High-level findings from the report:
- U.S. foreclosure starts increased 10 percent from the previous month after three consecutive monthly decreases, but were still down 25 percent from February 2012.
- Foreclosure starts increased from the previous month in 32 states and were up from a year ago in 16 states, including Nevada (up 334 percent), Maryland (up 319 percent), Washington (up 172 percent), New York (up 139 percent), and New Jersey (up 70 percent).
- U.S. bank repossessions (REO) decreased 11 percent from the previous month and were down 29 percent from February 2012 to the lowest level since September 2007 — a 65-month low.
- Bank repossessions decreased from the previous month in 32 states and were down from a year ago in 41 states, including Oregon (down 78 percent), Massachusetts (down 69 percent), Nevada (down 59 percent), Georgia (down 58 percent), and California (down 49 percent).
- Florida posted the nation’s highest state foreclosure rate for the sixth consecutive month in February, reporting one in every 282 housing units with a foreclosure filing during the month.
- Florida cities accounted for seven of the nation’s 10 highest metro foreclosure rates in February, led by the Miami, Orlando, Ocala, Tampa and Palm Bay metro areas in the top five spots.
Florida’s foreclosure rate ranked highest among the states for the sixth month in a row in February.

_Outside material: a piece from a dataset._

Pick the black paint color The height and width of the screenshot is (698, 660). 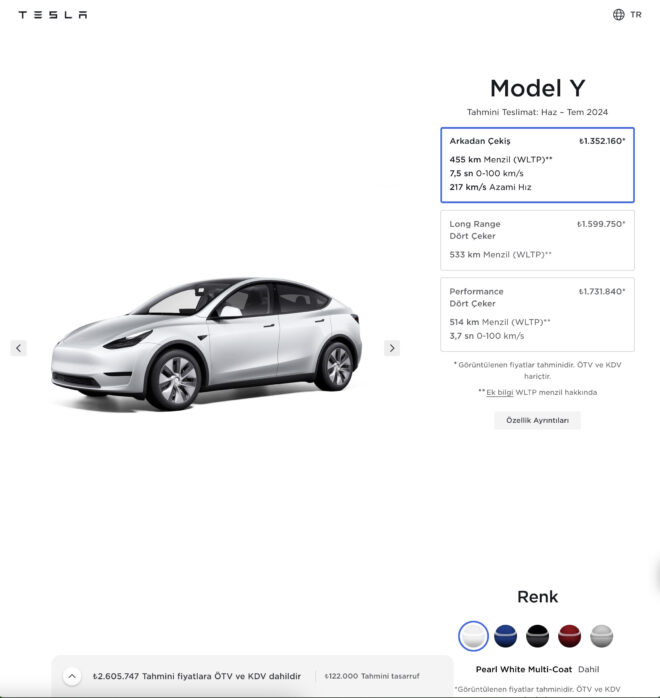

One in every 282 Florida housing units had a foreclosure filing during the month — more than three times the national average. A total of 31,726 Florida properties had a foreclosure filing during the month, up 6 percent from the previous month and up 20 percent from February 2012 to a 16-month high.
Nevada foreclosure starts in February increased 334 percent from a year ago to a 17-month high, keeping the state’s foreclosure rate as the second highest nationwide for the fifth month in a row. One in every 320 Nevada housing units had a foreclosure filing in February, more than twice the national average.
Despite the third straight month-over-month decrease in foreclosure activity in February, Illinois posted the nation’s third highest state foreclosure rate for the second month in a row: one in every 417 housing units with a foreclosure filing. A total of 12,671 Illinois properties had a foreclosure filing in February, down 10 percent from the previous month and down 5 percent from February 2012.
Ohio foreclosure activity increased 26 percent from the previous month and was up 12 percent from a year ago, boosting the state’s foreclosure rate to the fourth highest among the states. Ohio foreclosure activity has increased on an annual basis in 11 out of the past 13 months.